* [Prompt] Would you copy exactly the lines in the data below from the one that has "The width and height of the screenshot is (1117, 544)." through the one that has "Open the more options ellipsis menu", dropping any pictures?

* [Information]
/---

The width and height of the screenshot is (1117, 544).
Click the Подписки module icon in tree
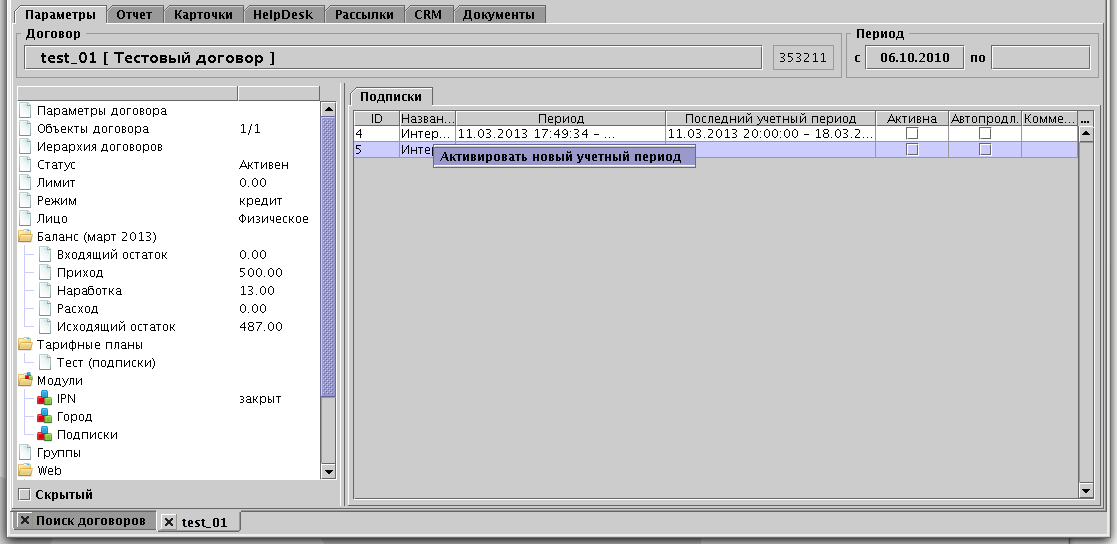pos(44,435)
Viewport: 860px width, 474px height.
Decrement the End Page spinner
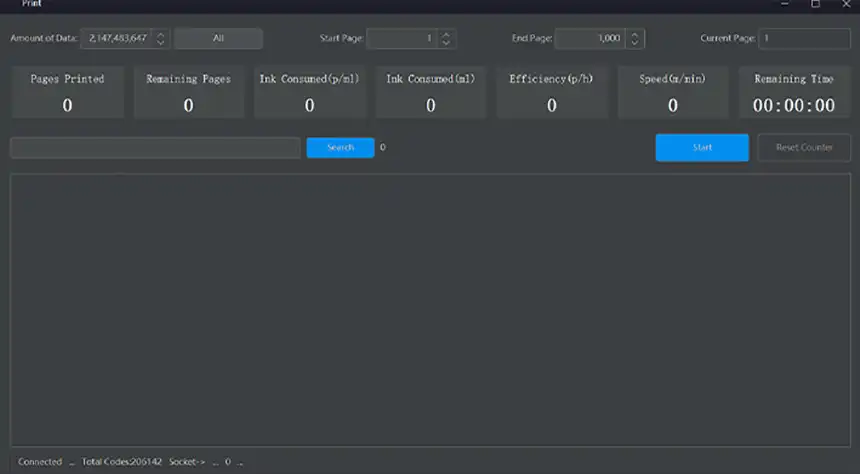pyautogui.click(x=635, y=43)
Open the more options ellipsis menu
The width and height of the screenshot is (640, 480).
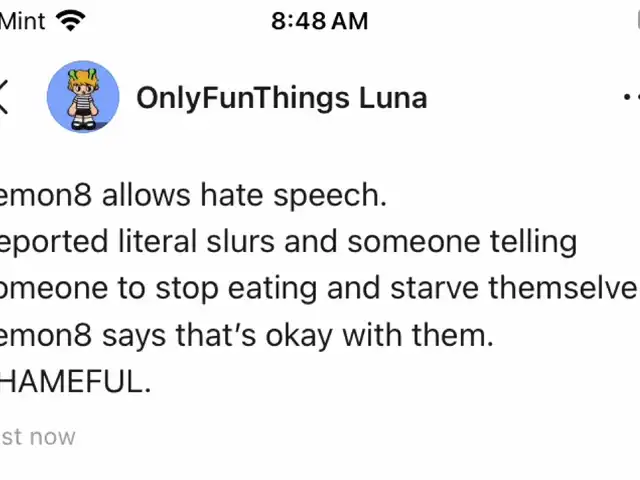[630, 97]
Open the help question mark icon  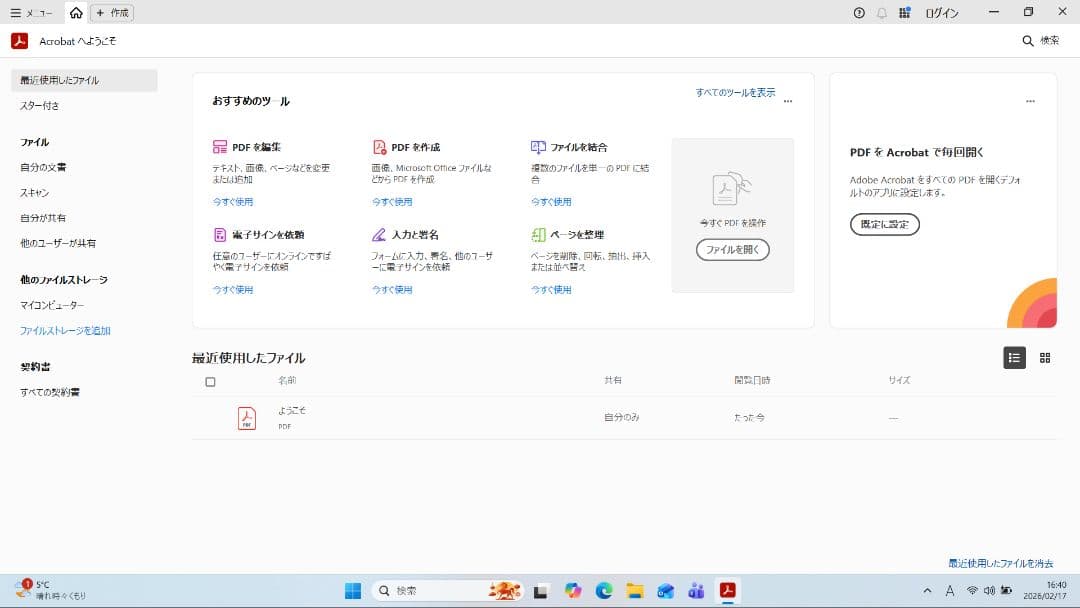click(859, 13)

\---
/---

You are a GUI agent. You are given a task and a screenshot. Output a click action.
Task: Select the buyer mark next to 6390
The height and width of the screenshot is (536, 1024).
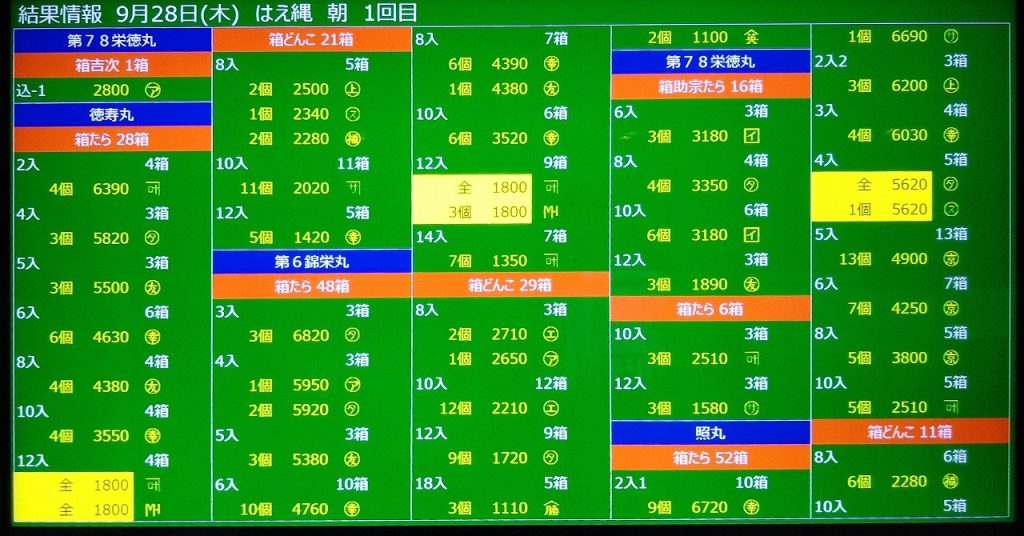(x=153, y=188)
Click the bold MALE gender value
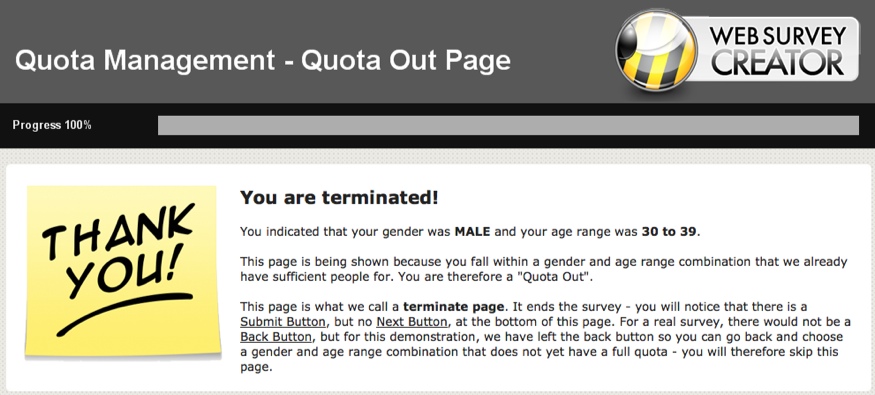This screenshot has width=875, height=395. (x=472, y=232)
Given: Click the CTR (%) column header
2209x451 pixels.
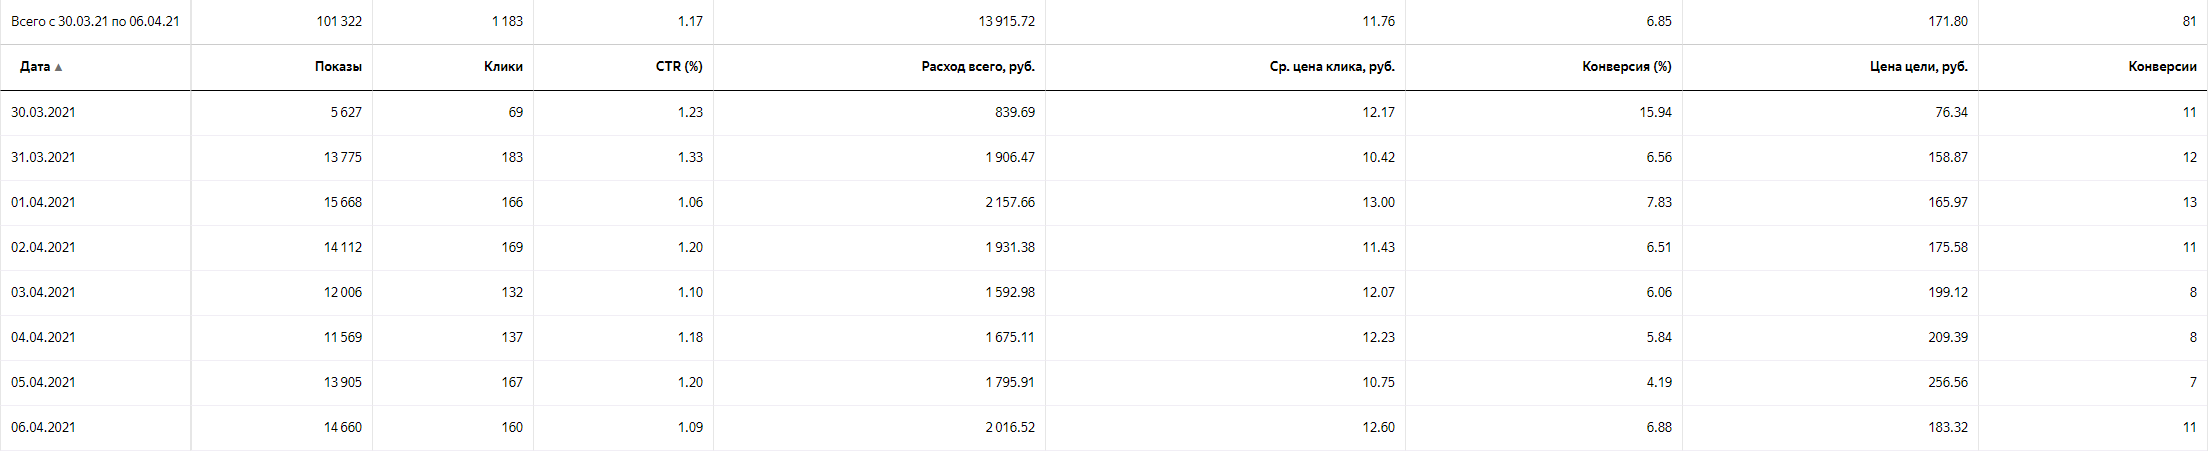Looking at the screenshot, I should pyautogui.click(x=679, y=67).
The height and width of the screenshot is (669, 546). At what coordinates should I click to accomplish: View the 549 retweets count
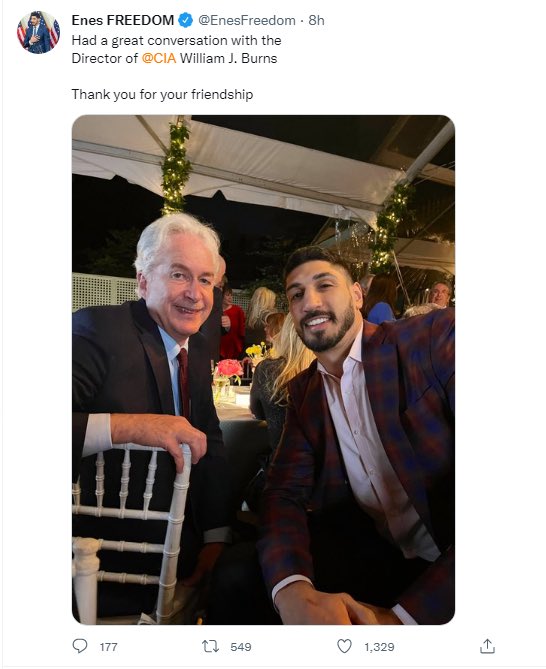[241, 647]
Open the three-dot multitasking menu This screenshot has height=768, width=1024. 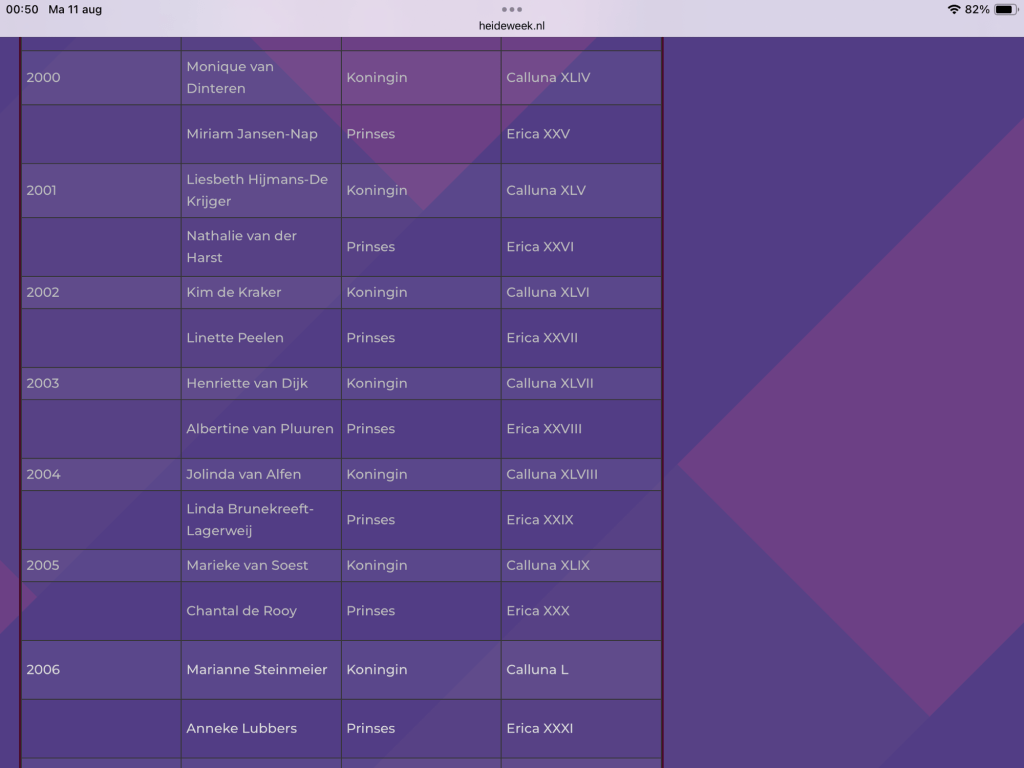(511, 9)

\---

* [Task output]
The width and height of the screenshot is (1117, 544).
Click the Подписки module icon in tree
pos(44,435)
Viewport: 860px width, 474px height.
Decrement the End Page spinner
pyautogui.click(x=635, y=43)
Open the more options ellipsis menu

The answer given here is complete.